In the comments about Rhode Island below, what year did the first commenter travel there to visit a university?

** EXTRACTED TEXT follows **

Thank you for this sister.. I was researching Rhode Island as a possible "next" destination for me and my family.I traveled to Rhode Island in 2009 to visit a university and I was impressed with the open air and beauty of the trees in the fall. It really have the impression of relaxation and a feeling of calm. Thank you for shedding some light on the "real Rhody". I would not have wanted to make the mistake of putting myself and my family through the needless misery that you find in too many places in this country. I agree with you that we are enough.. this too shall pass! Thank you so much again for your story and insight sister we appreciate and salute you and your unapologetic blackness!

Proud Black Rhode Islander said...

As a professional black women who has only lived in Rhode Island although I appreciate your article I do wish blacks would come back to RI. Once upon a time our people owned businesses and held cultural events in Roget Williams park, parades down Broad St. but we allowed that to slip through our hands. Others saw the opportunity in Providence and there has been a Latin explosion due to us dropping the ball. There is still great opportunities here in Rhode Island especially Providence. Instead of fearing the state name come take back possession of the plantations here, come build up the black community here. There is strength in numbers, as the Latin community has demonstrated

Anonymous said...

I live in Providence, I can confirm there is a lot of Italian nepotism going on here. You cant blame whites for all your issues though, as you said you applied for 150 jobs you were overqualified for, most companies don't want extremely over qualified people because they get bored with their job and demand more money. Also its the smallest state with the most overpopulated cities, so job hunting is hard for everyone with all the applicants, that is why you see alot of Rhode Island license plates on cars driving in South East Massachusetts.
On white racism, there is an issue with white racsim in Rhode Island, its not like southern racism, you wont get called names in public, but the so called multicultural democrats don care about blacks they use them as instruments. Providence County, Providence, Cranston, Central Falls, Pawtucket is almost all apartments. Their original intention were European immigrant cities, the thing is though, those Europeans started their own companies and what not, got educated and moved out, now its mostly black and Hispanic and poor white trash that don't want to move out, but stay in, be lazy smoke pot all day and collect EBT. Most if not all these triple/quad stacked apartments are Section 8 subsidized and ran by slumlords. Hispanic and Black gangs plague providence and sell crack like it was the 80s and have no empathy and sell Fetnyl like hotcakes. The "Brown" community is also super obsessed with toxic hiphop culture, they are always emulating NYC Harlem/Brooklyn project housing culture like its cool. They all use slang and speak like retards.

** End of EXTRACTED TEXT **
** ENTRIES SUPPLIED follows **

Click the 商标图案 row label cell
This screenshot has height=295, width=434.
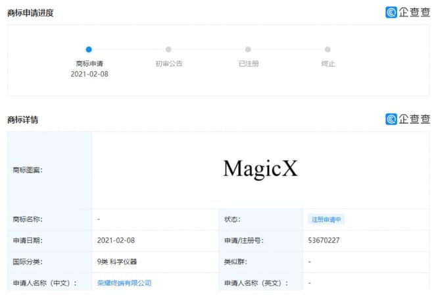(x=49, y=170)
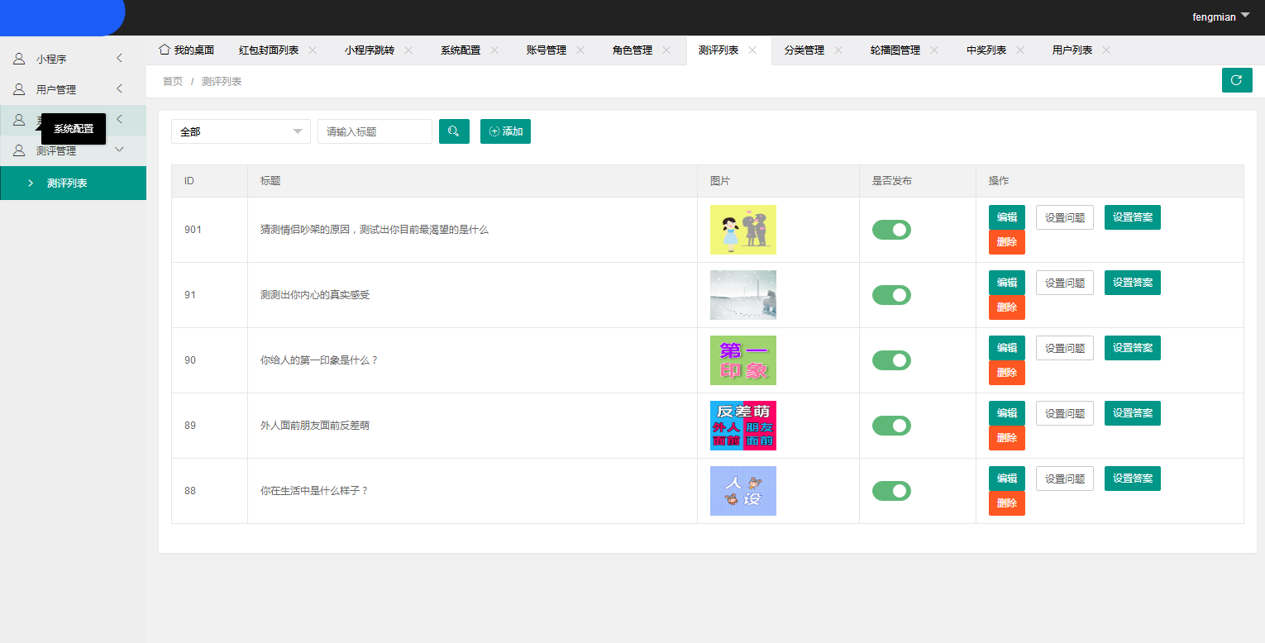Collapse the 测评管理 sidebar section
Viewport: 1265px width, 643px height.
118,150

** End of ENTRIES SUPPLIED **

| PROBLEM SOLUTION |
2009